Lorie Shoup, the woman who died here Thursday after what appears to be years of unspeakable torment, seemed to understand the difference between my father’s experiences and her own much more clearly than most.
“We have a situation where the American flag is not the thing. It is the thing. And the thing is the American flag is not the American people. The American people are the American flag. Of the many, many comments made on the wall of my New Orleans funeral home, perhaps none was more instructive than this one:
The difference between the tragic situation is that the American flag can be put on top of something, and the American people can, too. And my father’s life wasn’t something that you could put on top of something. My father died because he was walking through an airport toilet for a little bit of time.”
Her words are so, so true. She understood that the American flag and its symbolism can come in and out of our lives. She understood that the American flag is part of the country we love, not the country we don’t. The same holds true of the people. Every day. No matter what.
And yet, she could, at times, seem lost in our collective confusion about our new President and the very meaning of citizenship in our country.
We are counting on you to fight the most fundamental fight for our country. It is not to win to be right or left, or to be liberal or conservative. It is not about one person in a position of power pushing out another. No. It is a simple principle about who we are as a country.
If you’re reading this on Saturday, don’t assume that it’s going to be a happy day at the office. We will need all of you to work even harder than you are fighting now, because it won’t only be about the new day, but also the failure to implement the change we need to make.
We all need to be in that “American flag” at any critical moment.
I was watching this in a Downtown New Orleans bar when a middle-aged white guy came in and saw the flag. He reached over the bar to get it off.
He was taken aback, I thought. There is more on the wall than the American flag. Everyone was aware of this. If he reached across to retrieve his own flag and actually went for it, then he was actually understood what we all were feeling here. It hit home that the American flag itself is actually something more than it seems.
And then I felt that again, when I was watching the tape of a young black man on the street telling another man, “I don’t want to be a president.” It made me really feel something.
Here was a young man, so many of us watching him, thinking, “Do I want to be this? What is this? Am I supposed to be moving through this? Or am I standing still, so that something new happens? What is it? Can I be both? I’m too black and I’m too white to know what’s it to be. I need to figure it out for myself. I need to step forward because if I don’t step forward, then I’m going to be nobody.”

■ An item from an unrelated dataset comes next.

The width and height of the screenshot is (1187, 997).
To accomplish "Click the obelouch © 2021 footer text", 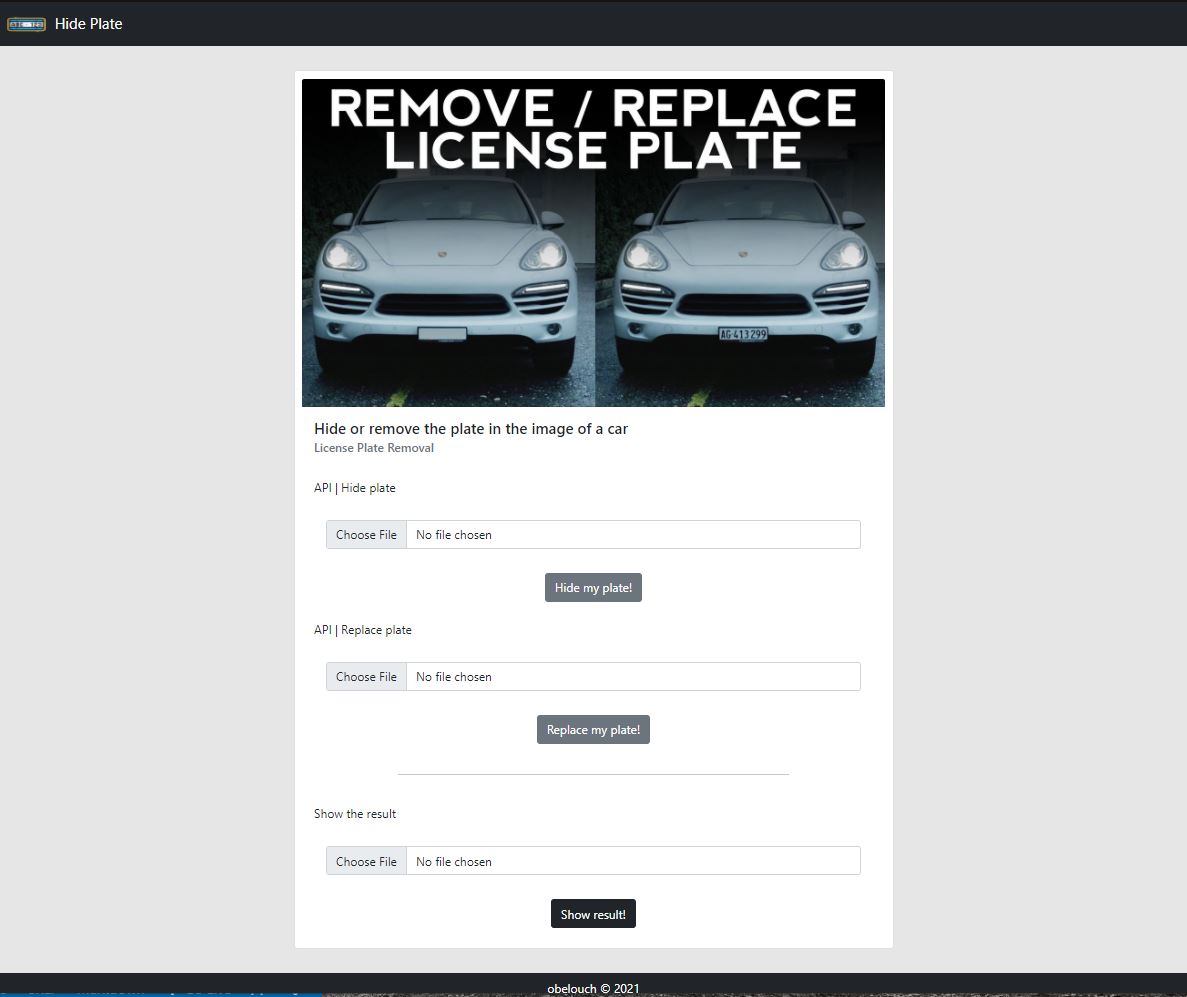I will tap(593, 988).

The American flag is there, with or without you.
Therefore, it is up to us to be there, wearing masks for one day a year. And then again, not wearing masks at all.
Barton Quillen, his wife, and children, and parents, will begin a retreat at Walden Pond near Concord on Friday. Quillen is the founder of the Fishing Forefathers, which has raised more than $150,000 and given scholarships to about 70 young men and women over the past 30 years.